**What you are asked to do**:
Could you transcribe every entry exactly, leaving nothing out?

**Recorded data**:
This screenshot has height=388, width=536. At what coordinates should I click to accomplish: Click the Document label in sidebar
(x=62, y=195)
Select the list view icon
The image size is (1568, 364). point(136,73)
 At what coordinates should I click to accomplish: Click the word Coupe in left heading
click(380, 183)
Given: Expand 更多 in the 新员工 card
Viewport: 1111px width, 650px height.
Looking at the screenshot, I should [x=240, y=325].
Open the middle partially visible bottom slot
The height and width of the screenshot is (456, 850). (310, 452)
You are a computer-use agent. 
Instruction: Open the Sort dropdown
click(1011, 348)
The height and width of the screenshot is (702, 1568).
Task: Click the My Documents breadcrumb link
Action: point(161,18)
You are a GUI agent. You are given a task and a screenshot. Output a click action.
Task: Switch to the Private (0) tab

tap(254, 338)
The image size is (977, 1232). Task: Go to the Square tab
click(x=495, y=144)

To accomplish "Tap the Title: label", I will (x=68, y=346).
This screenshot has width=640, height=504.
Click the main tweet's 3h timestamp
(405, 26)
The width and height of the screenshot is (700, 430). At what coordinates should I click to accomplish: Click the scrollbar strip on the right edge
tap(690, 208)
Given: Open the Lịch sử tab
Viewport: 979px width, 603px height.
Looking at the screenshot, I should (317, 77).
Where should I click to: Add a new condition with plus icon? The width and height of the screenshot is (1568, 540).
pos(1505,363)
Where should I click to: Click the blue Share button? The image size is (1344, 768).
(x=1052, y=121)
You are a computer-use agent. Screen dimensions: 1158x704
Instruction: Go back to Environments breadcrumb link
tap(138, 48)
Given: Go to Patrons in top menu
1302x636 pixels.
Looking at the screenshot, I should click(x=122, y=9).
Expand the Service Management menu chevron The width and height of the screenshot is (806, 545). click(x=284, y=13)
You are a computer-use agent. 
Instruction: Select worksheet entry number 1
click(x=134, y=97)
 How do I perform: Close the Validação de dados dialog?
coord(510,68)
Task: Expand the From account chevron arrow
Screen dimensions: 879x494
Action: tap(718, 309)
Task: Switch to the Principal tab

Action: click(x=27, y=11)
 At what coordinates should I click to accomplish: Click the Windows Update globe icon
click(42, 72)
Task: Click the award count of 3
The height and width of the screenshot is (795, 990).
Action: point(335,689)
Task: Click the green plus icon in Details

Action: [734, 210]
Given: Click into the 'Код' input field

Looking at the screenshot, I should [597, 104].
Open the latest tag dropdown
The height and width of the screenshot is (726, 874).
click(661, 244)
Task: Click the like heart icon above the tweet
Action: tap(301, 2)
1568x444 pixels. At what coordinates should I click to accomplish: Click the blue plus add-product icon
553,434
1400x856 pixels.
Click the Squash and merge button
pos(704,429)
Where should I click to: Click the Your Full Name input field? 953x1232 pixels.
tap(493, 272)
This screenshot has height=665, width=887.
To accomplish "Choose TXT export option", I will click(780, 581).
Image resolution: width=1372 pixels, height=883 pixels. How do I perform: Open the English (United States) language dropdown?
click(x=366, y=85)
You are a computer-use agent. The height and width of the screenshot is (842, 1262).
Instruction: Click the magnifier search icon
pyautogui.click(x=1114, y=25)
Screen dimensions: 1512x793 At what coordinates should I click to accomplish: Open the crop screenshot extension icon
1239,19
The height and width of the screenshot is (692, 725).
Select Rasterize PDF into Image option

**Solved problem**:
This screenshot has height=388, width=536. At what coordinates should I click to accomplish: Click the Document label in sidebar
(x=62, y=195)
Select the list view icon
The image size is (1568, 364). point(136,73)
 At what coordinates should I click to accomplish: Click the word Coupe in left heading
click(380, 183)
Given: Expand 更多 in the 新员工 card
Viewport: 1111px width, 650px height.
Looking at the screenshot, I should [x=240, y=325].
Open the middle partially visible bottom slot
The height and width of the screenshot is (456, 850). (310, 452)
You are a computer-use agent. 
Instruction: Open the Sort dropdown
click(1011, 348)
The height and width of the screenshot is (702, 1568).
Task: Click the My Documents breadcrumb link
Action: point(161,18)
You are a GUI agent. You are given a task and a screenshot. Output a click action.
Task: Switch to the Private (0) tab

tap(254, 338)
The image size is (977, 1232). Task: Go to the Square tab
click(x=495, y=144)

To accomplish "Tap the Title: label", I will (x=68, y=346).
This screenshot has width=640, height=504.
Click the main tweet's 3h timestamp
(405, 26)
The width and height of the screenshot is (700, 430). At what coordinates should I click to accomplish: Click the scrollbar strip on the right edge
tap(690, 208)
Given: Open the Lịch sử tab
Viewport: 979px width, 603px height.
Looking at the screenshot, I should (317, 77).
Where should I click to: Add a new condition with plus icon? The width and height of the screenshot is (1568, 540).
pos(1505,363)
Where should I click to: Click the blue Share button? The image size is (1344, 768).
(x=1052, y=121)
You are a computer-use agent. Screen dimensions: 1158x704
Instruction: Go back to Environments breadcrumb link
tap(138, 48)
Given: Go to Patrons in top menu
1302x636 pixels.
Looking at the screenshot, I should click(x=122, y=9).
Expand the Service Management menu chevron The width and height of the screenshot is (806, 545). click(x=284, y=13)
You are a computer-use agent. 
Instruction: Select worksheet entry number 1
click(x=134, y=97)
 How do I perform: Close the Validação de dados dialog?
coord(510,68)
Task: Expand the From account chevron arrow
Screen dimensions: 879x494
Action: tap(718, 309)
Task: Switch to the Principal tab

Action: click(x=27, y=11)
 At what coordinates should I click to accomplish: Click the Windows Update globe icon
click(42, 72)
Task: Click the award count of 3
The height and width of the screenshot is (795, 990).
Action: point(335,689)
Task: Click the green plus icon in Details

Action: [734, 210]
Given: Click into the 'Код' input field

Looking at the screenshot, I should [597, 104].
Open the latest tag dropdown
The height and width of the screenshot is (726, 874).
click(661, 244)
Task: Click the like heart icon above the tweet
Action: tap(301, 2)
1568x444 pixels. At what coordinates should I click to accomplish: Click the blue plus add-product icon
553,434
1400x856 pixels.
Click the Squash and merge button
pos(704,429)
Where should I click to: Click the Your Full Name input field? 953x1232 pixels.
tap(493, 272)
This screenshot has height=665, width=887.
To accomplish "Choose TXT export option", I will click(780, 581).
Image resolution: width=1372 pixels, height=883 pixels. How do I perform: Open the English (United States) language dropdown?
click(x=366, y=85)
You are a computer-use agent. The height and width of the screenshot is (842, 1262).
Instruction: Click the magnifier search icon
pyautogui.click(x=1114, y=25)
Screen dimensions: 1512x793 At what coordinates should I click to accomplish: Open the crop screenshot extension icon
1239,19
The height and width of the screenshot is (692, 725).
Select Rasterize PDF into Image option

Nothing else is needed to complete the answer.